### [Work task]
The reply must contain exactly the lines below from the one with "Click the Spotlight magnifier icon" down to the one with "Viewport: 510px width, 534px height.", both included, and nothing more; please omit the pictures.

### [Records provided]
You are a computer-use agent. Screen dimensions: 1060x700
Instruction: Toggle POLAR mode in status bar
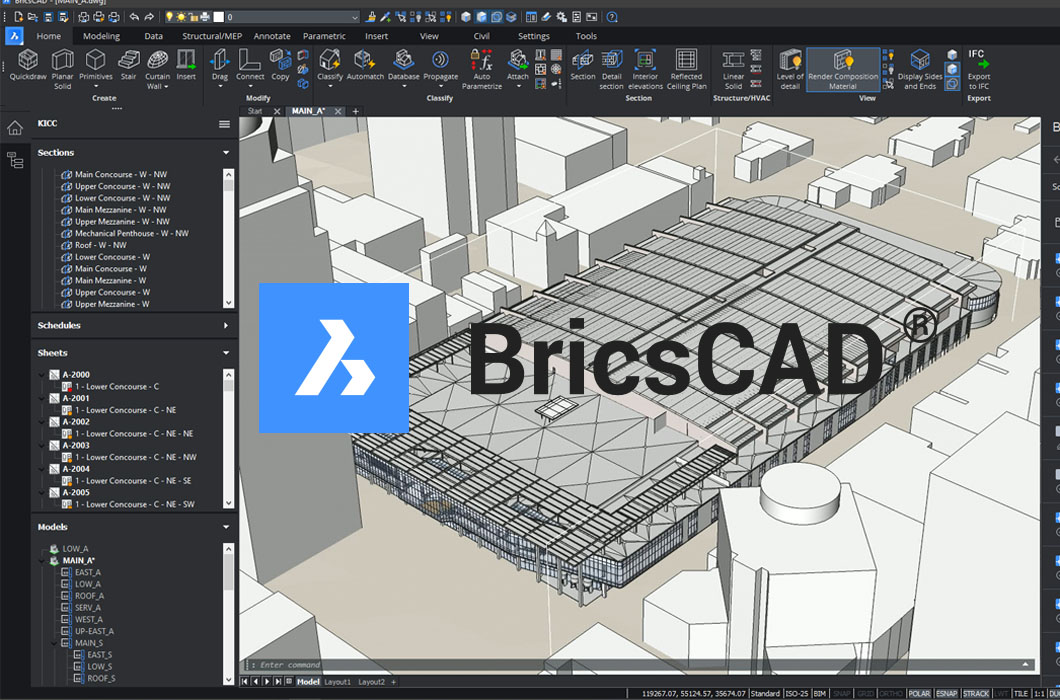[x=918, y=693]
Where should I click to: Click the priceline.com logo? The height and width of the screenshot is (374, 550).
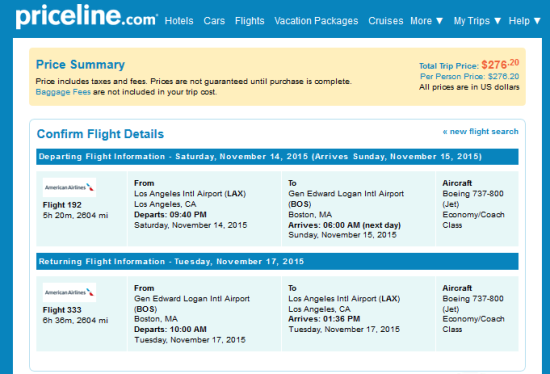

--

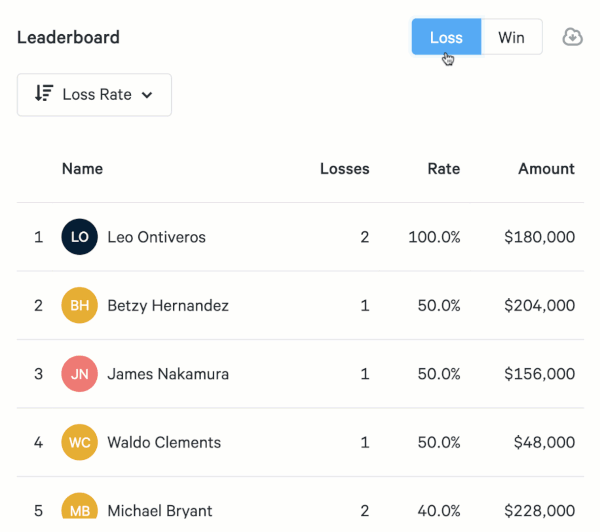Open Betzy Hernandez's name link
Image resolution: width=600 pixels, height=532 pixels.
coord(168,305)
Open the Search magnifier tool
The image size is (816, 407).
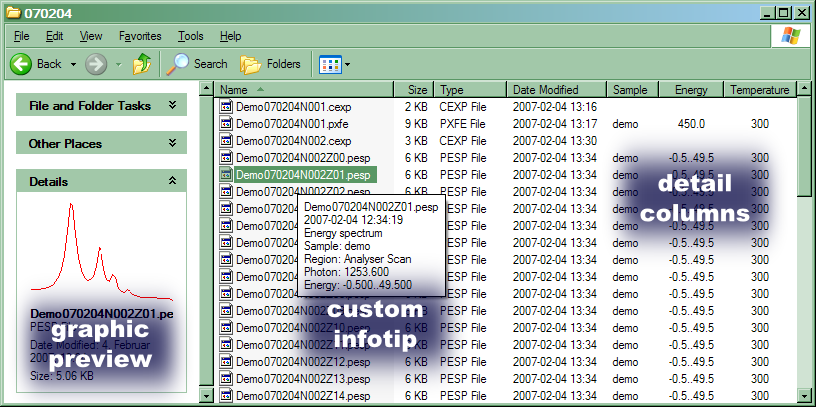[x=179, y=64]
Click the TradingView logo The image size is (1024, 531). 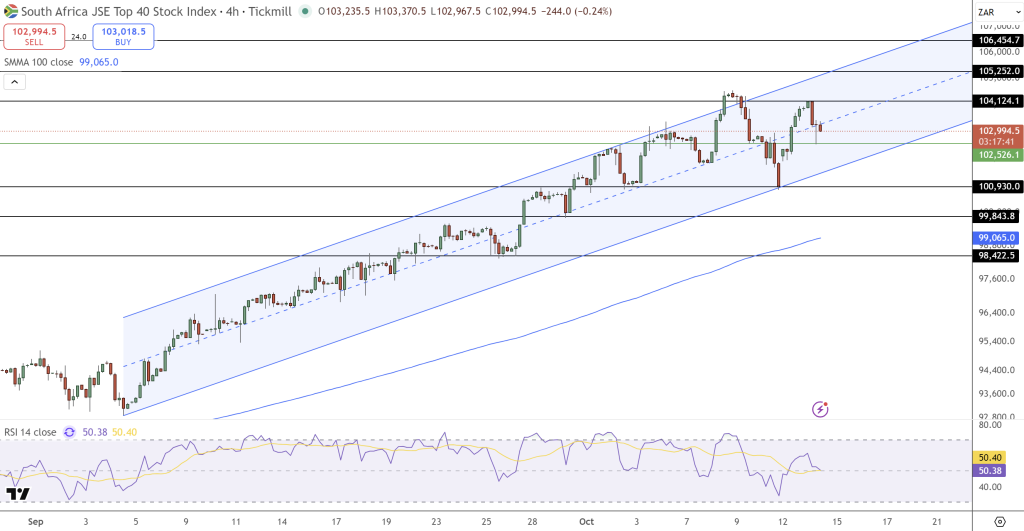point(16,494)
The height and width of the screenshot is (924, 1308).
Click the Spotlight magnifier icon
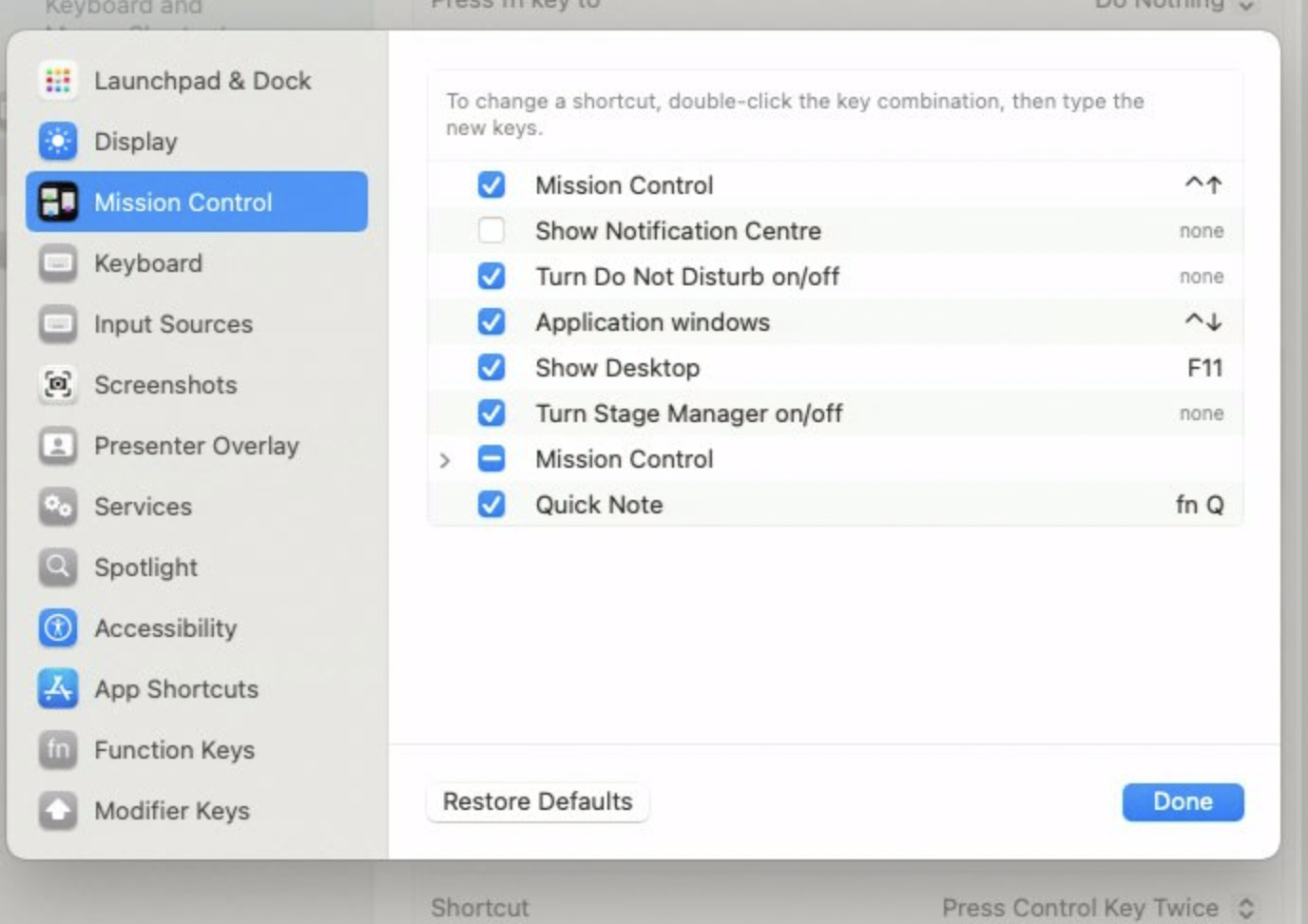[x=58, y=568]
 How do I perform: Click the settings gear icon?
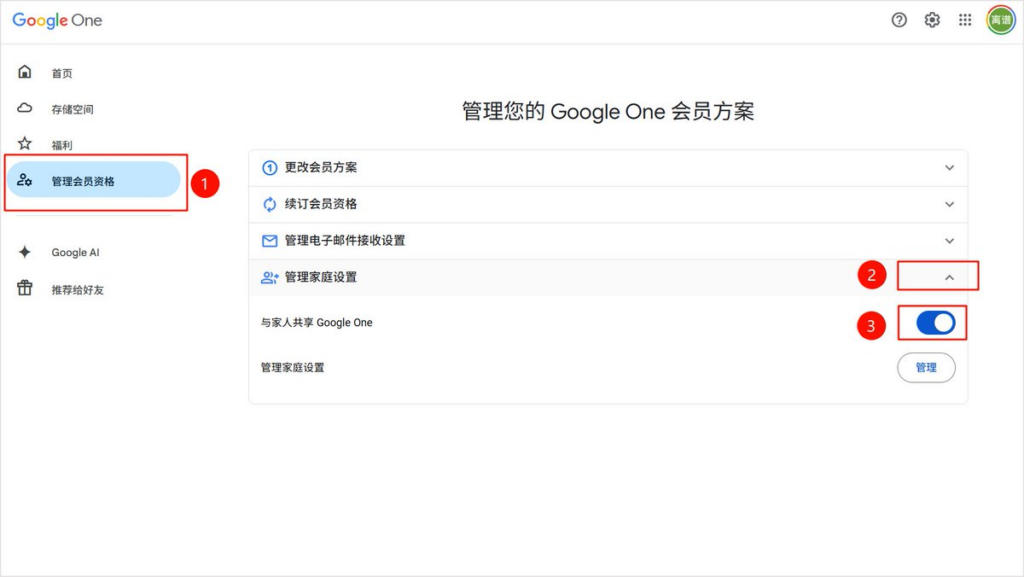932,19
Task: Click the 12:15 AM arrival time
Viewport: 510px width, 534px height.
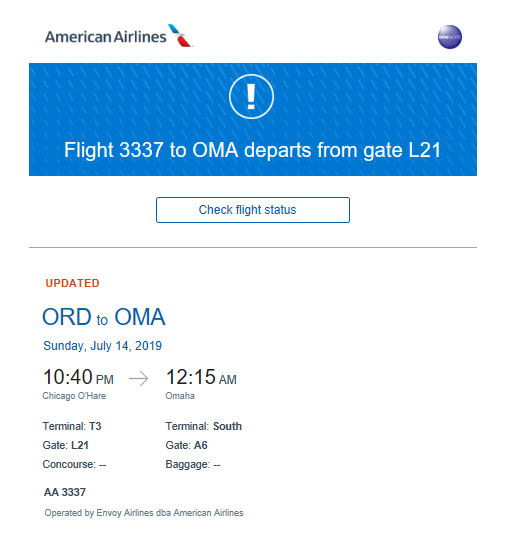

...

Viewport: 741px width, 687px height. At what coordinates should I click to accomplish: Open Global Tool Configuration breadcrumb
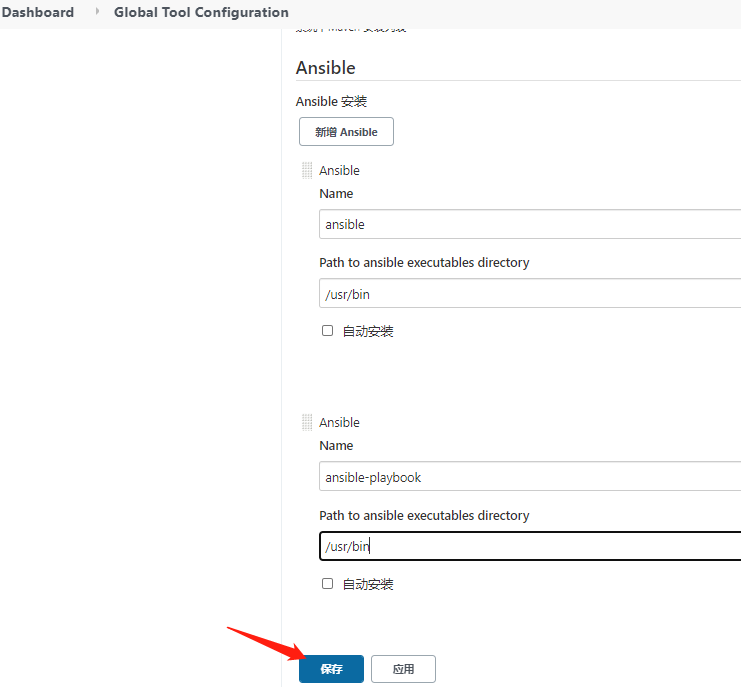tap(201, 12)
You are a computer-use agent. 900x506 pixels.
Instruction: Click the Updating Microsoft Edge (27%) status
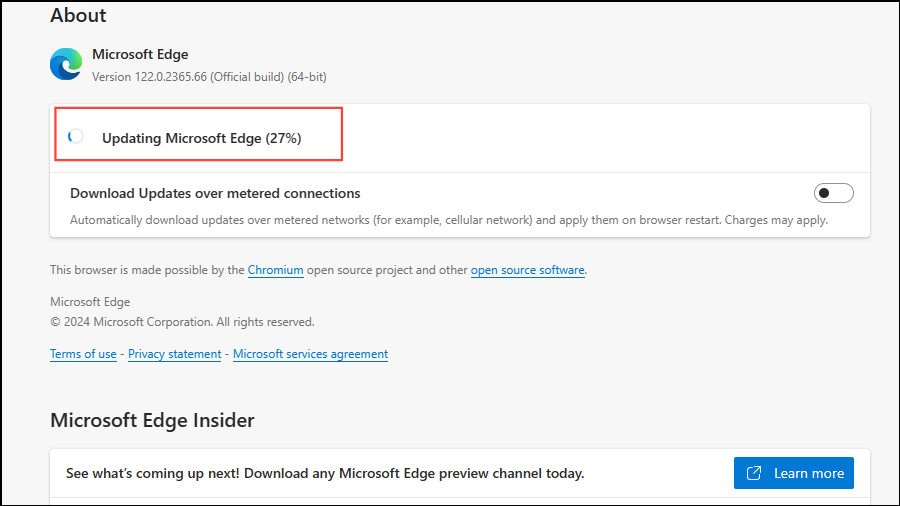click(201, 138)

### [Task result]
Click the Spotlight magnifier icon
[x=58, y=568]
 How do I perform: Click the settings gear icon?
932,19
Task: Click the 12:15 AM arrival time
Viewport: 510px width, 534px height.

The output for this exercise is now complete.